Read through the listing below, and copy every line where the string "agent" appears.

Excerpted records ▸
──────────────────────────────
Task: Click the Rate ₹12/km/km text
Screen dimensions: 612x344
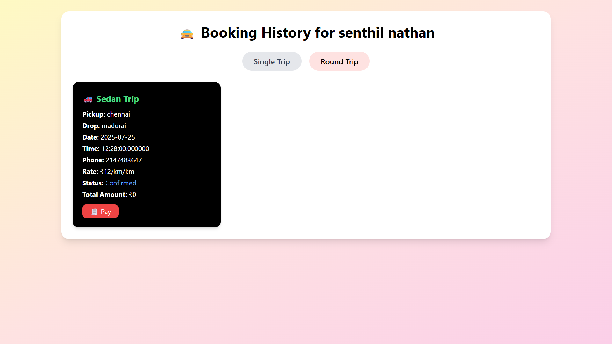Action: pos(117,172)
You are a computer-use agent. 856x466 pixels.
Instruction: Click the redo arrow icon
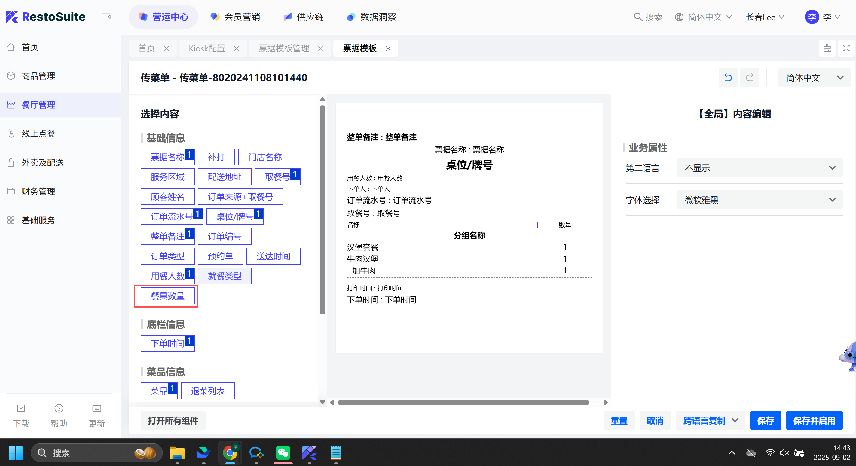tap(749, 78)
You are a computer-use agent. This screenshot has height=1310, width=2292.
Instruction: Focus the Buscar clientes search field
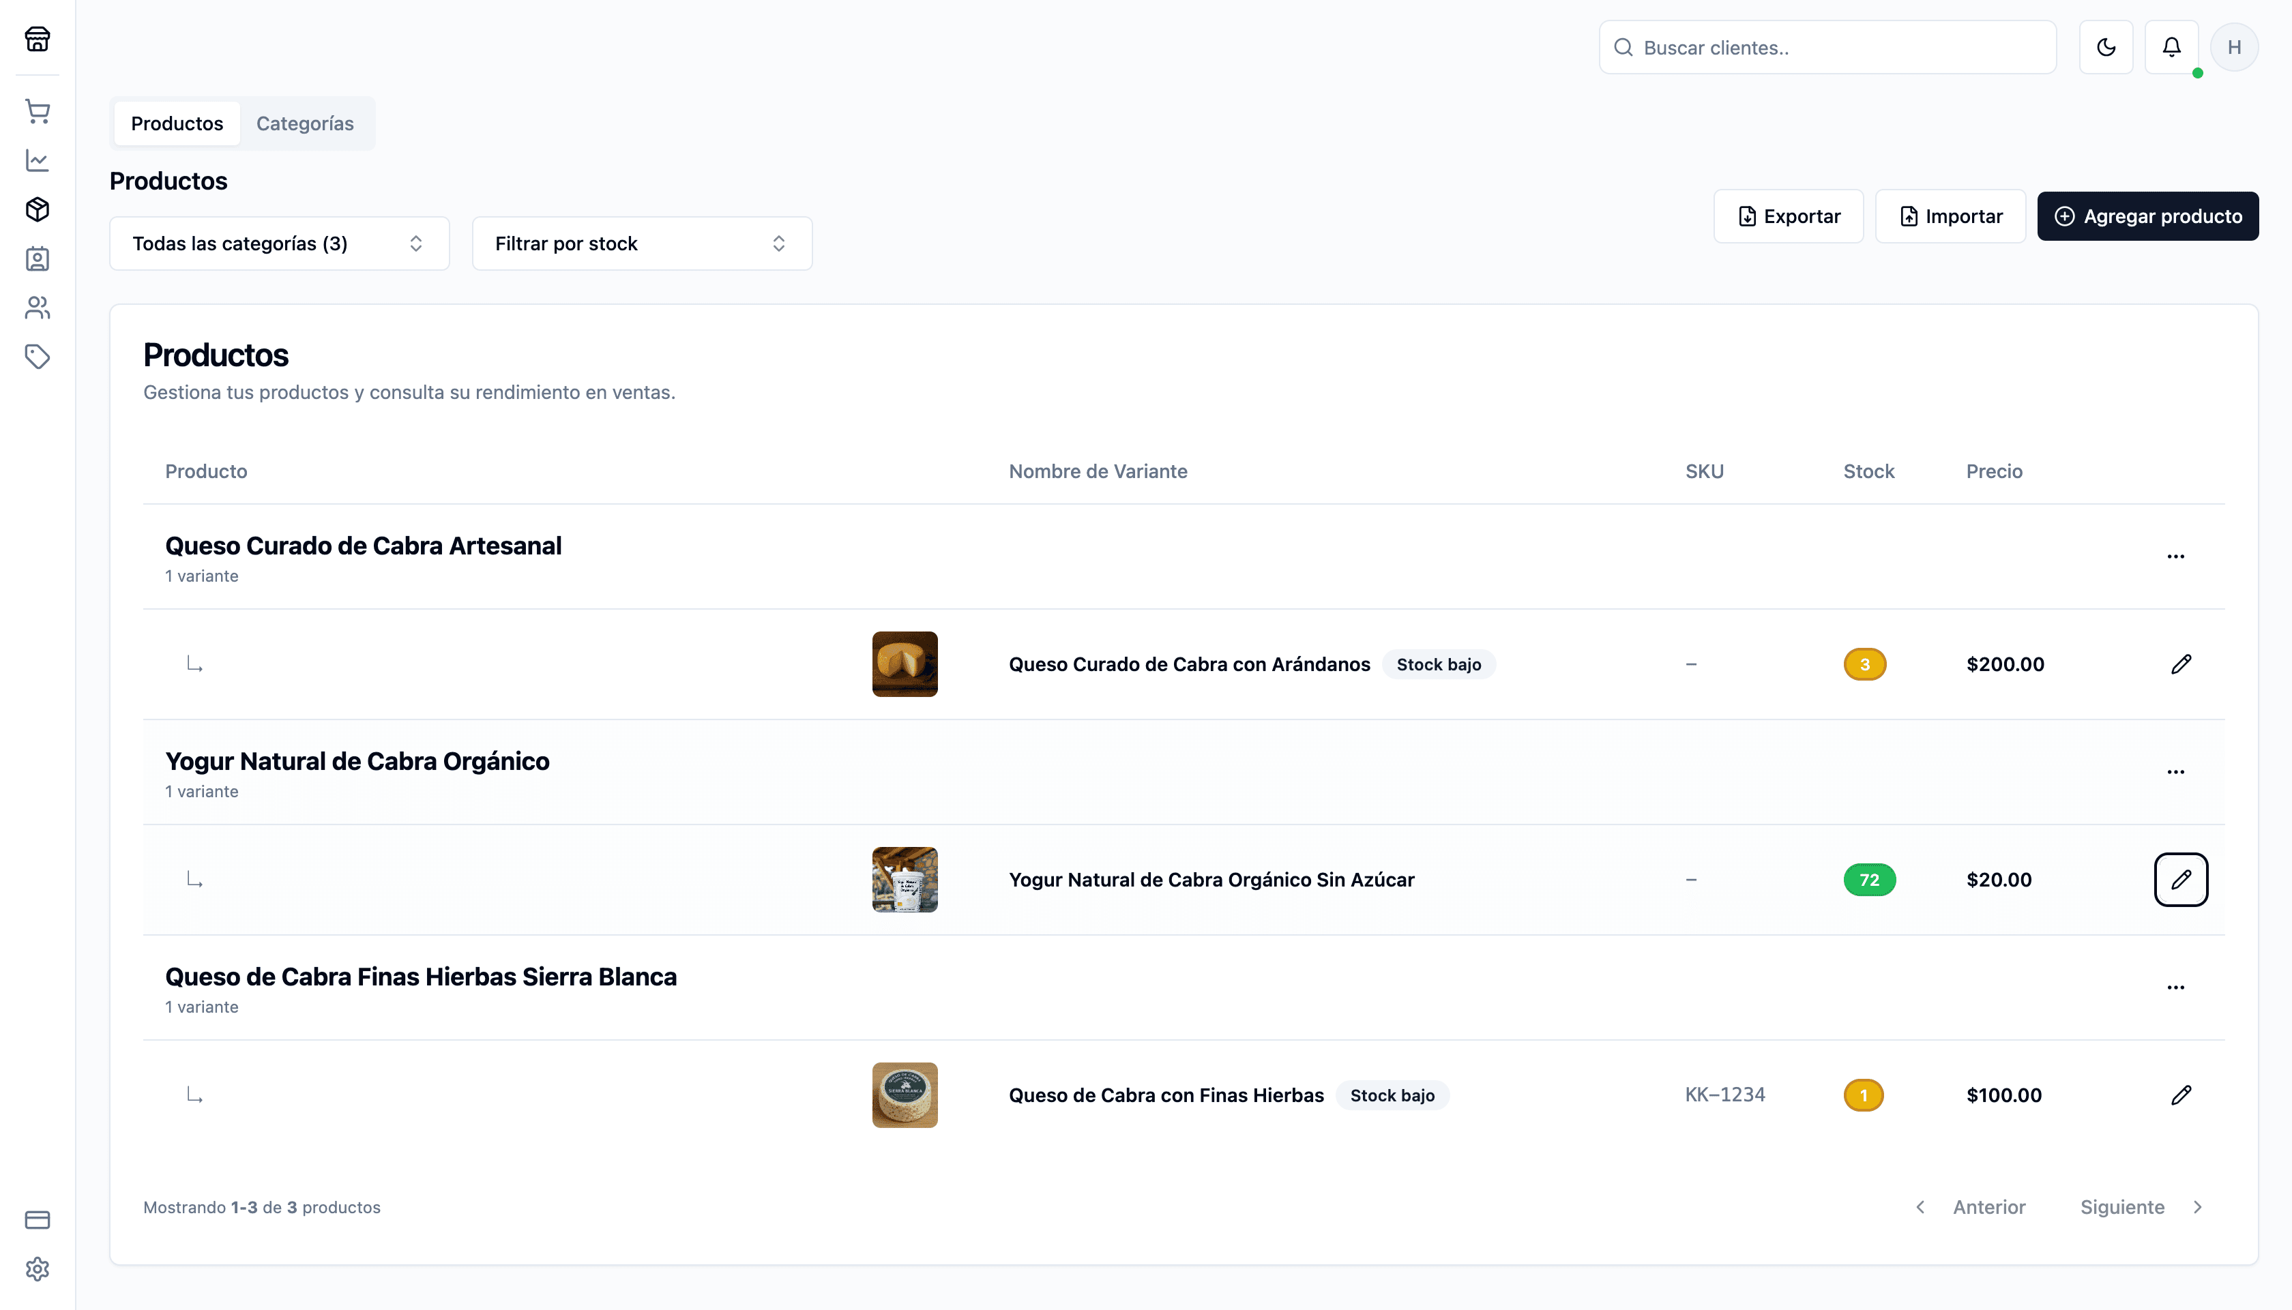point(1836,48)
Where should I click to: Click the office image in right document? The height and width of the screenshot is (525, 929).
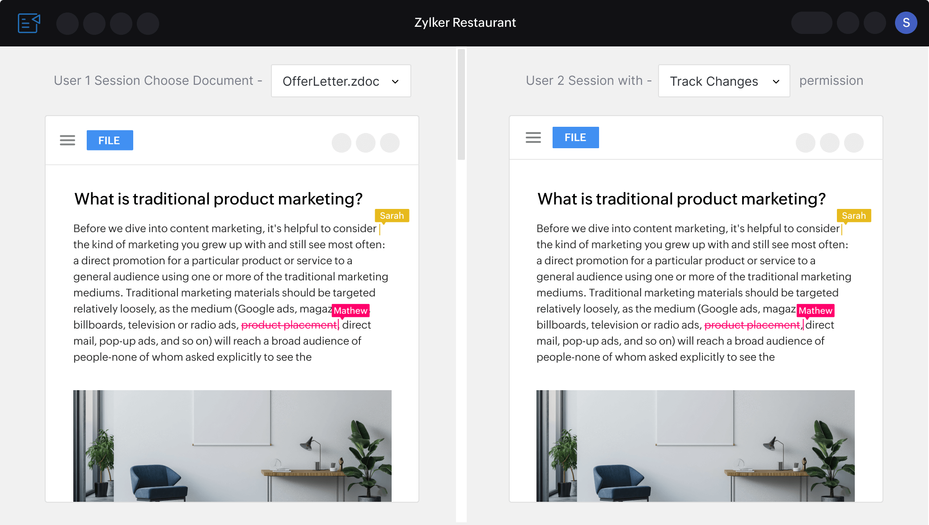tap(695, 446)
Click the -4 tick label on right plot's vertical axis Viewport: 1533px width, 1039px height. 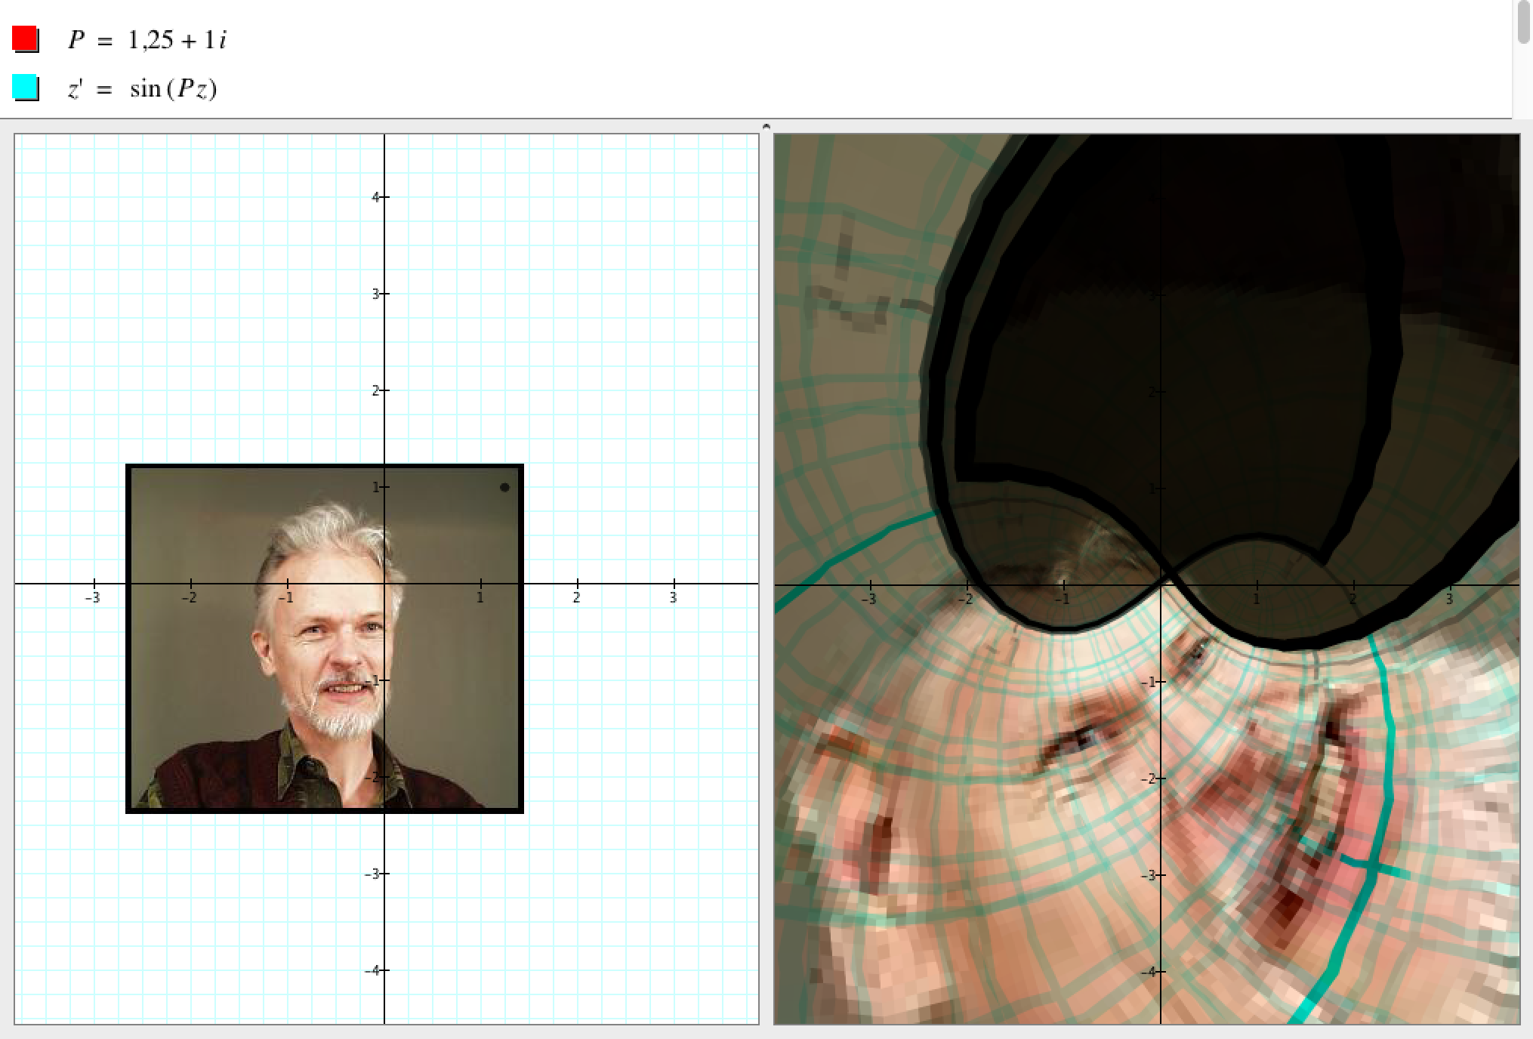tap(1148, 972)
──────────────────────────────
Written answer ▸
You are a computer-use agent. 856x466 pixels.
You are a computer-use agent. This screenshot has height=1310, width=2292.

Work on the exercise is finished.